If you want to improve your fitness but you’re short on time or money (or both) – don’t stress! Fitness fads and workout trends will continue to come and go, but experts now say it’s the simplest fitness moves that are the most effective and enduring.
“People were being healthy long before gyms and fitness bands were introduced,” says exercise physiologist Alex Lawrence from Exercise & Sports Science Australia.
Fortunately, it’s really easy to get into a routine that’ll give you an all-body workout and doesn’t take up much time.
Start doing it and you’ll begin to build strength and it will become easier to work up to the recommended two to five hours of moderate-intensity physical activity every week.
“The key is getting professional guidance at the start so you can go off and work out on your own,” Lawrence says.
Try these four exercises for no-fuss fitness you’ll quickly get the hang of.
This yoga pose strengthens the arms, chest, shoulders and back. If you have a history of lower-back pain or injury however, you should consult an exercise professional before trying it.
Lie face down on the floor, legs out behind you and palms near your chest. Tighten your stomach and gently push yourself off the ground, keeping your shoulders pulled back and hips pressed down.
Hold for 15-30 seconds, depending on your level of strength and experience, then gently lower yourself back to the floor. Repeat 3-10 times.
WHY IT’S GREAT “Yoga keeps you mobile and stable,” Lawrence says. It can also reduce the risk factors for chronic diseases such as high blood pressure and heart disease.

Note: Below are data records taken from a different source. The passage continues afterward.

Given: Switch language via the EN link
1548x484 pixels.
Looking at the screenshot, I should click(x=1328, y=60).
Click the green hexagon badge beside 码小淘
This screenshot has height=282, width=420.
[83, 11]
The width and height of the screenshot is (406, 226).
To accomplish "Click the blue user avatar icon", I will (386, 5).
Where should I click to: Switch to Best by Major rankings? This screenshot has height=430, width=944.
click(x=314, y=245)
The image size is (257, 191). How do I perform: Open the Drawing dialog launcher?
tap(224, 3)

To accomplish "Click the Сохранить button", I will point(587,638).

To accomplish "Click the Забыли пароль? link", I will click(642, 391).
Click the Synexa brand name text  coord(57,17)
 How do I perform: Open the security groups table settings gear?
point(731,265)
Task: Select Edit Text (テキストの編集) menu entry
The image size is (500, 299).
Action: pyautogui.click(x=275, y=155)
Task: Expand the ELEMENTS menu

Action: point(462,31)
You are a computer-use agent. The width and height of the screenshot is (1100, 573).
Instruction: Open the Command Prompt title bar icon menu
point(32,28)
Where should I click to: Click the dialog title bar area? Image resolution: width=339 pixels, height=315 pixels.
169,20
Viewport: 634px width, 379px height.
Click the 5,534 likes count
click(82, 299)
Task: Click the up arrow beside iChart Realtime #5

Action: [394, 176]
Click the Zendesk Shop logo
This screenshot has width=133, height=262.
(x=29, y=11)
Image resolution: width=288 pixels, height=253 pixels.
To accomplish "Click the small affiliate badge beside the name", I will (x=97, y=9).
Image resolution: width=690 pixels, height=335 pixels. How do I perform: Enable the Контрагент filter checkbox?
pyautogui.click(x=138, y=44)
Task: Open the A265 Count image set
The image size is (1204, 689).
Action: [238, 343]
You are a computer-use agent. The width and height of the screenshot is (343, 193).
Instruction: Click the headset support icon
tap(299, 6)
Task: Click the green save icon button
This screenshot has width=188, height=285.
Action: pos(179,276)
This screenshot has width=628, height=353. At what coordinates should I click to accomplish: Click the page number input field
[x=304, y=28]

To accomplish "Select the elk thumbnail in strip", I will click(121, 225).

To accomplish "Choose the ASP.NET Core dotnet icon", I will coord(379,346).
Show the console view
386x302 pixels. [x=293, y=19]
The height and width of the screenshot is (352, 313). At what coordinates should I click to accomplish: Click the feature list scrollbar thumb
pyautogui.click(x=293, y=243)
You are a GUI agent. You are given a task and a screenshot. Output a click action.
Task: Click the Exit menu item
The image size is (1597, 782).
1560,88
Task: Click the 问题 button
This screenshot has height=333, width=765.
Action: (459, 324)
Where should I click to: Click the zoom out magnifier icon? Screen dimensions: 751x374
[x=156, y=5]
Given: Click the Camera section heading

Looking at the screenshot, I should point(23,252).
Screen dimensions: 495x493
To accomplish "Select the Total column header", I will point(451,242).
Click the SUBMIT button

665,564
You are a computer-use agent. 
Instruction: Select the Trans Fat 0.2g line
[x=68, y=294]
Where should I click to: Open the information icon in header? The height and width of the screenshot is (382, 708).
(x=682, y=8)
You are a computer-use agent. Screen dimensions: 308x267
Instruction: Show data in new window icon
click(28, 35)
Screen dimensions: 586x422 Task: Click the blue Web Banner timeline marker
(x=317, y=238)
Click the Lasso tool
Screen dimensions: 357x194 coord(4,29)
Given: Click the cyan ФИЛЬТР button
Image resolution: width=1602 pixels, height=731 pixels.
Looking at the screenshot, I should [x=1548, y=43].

HEADS-UP If you’re new to working out, go slowly. Starting off too vigorously can have a negative effect on your body.
SIMPLIFY IT Not ready for Cobra? Another gentle pose to stretch the back is Cat-Cow.
Kneel on all fours, then draw in your belly button as you breathe out and round your spine towards the ceiling and look towards your thighs (Cat). As you breathe in, lower your belly and look up (Cow).
‘Yoga keeps you mobile and stable’
Core strength is essential to staying strong and mobile. That’s why it’s worth learning how to master the plank, which gets a gold star for working your trunk muscles.
To make a plank, lie on your front and prop yourself up on your forearms and toes. Engage your core and hold the position for up to 30 seconds, then carefully lower yourself to the ground. Repeat two to three times. Once you become familiar with the exercise, you can try holding the position for longer.
WHY IT’S GREAT This position recruits a load of muscles on the front, sides and back of your body. Along with tightening your abdominals, it’s great for your back, spinal mobility and posture.
HEADS-UP Make sure your back isn’t sinking or arching upwards. Your body should form a straight line from your head to your ankles.
SIMPLIFY IT Don’t worry if planking on your toes is too hard. “There are multiple progressions you can try instead, such as on your knees with your forearms on the floor,” Lawrence says. As always, go slow and steady.
Want to tone your bum and thighs? Try the humble squat!
Stand with arms out straight ahead of you or folded with your hands holding the opposite elbow and your feet a bit wider than hip distance apart. As you squat, imagine you’re slowly lowering your backside onto a seat.
Keep your head up and make sure your knees are in line with your hips and ankles. Also, hold your back straight, your chest out and your weight anchored through your heels.
Do continuous squats for a minute followed by a 15-second break. Repeat two to five times, depending on your level of fitness.
WHY IT’S GREAT It’s a whole-body strength exercise.
“Doing squats works your buttocks, quads, hamstrings and torso, and builds hip mobility and stability, which is good for lower-back health,” Lawrence says.
HEADS-UP “The key is bending at the hips and pushing your bottom out backwards when you squat down, rather than bending too much at the knees,” Lawrence says.
SIMPLIFY IT For support, use a chair as a guide or squat against the wall to help your back. Get the technique right before doing it on your own.
Swimming, dancing and jogging are all excellent forms of cardio exercise, but for a workout you can do every day that’ll get your heart rate up it’s hard to beat a brisk walk.
“Walking is a great choice for most people,” Lawrence says. It’s very adaptable, so as your fitness increases you can add pace, distance and hills.
To make it more fun, try teaming up with a friend, joining a walking group or listening to music, and try to do 30 minutes at least four times a week.
WHY IT’S GREAT Brisk walking has been shown to reduce your risk of heart disease by 9%, first-time high cholesterol by 7% and first-time diabetes by about 12%, according to a US study.
Plus, cardiovascular fitness gives you a strong, healthy heart and lungs – perfect for giving you an energy boost.
HEADS-UP For an extra challenge, try bursts of jogging in between power walking. If you’re unfit or have a medical condition, discuss it with your doctor beforehand.
SIMPLIFY IT “Break up your walks into short stints,” Lawrence says. Even three 10-minute bursts a day are beneficial, experts say. So ditch the escalator and step to it!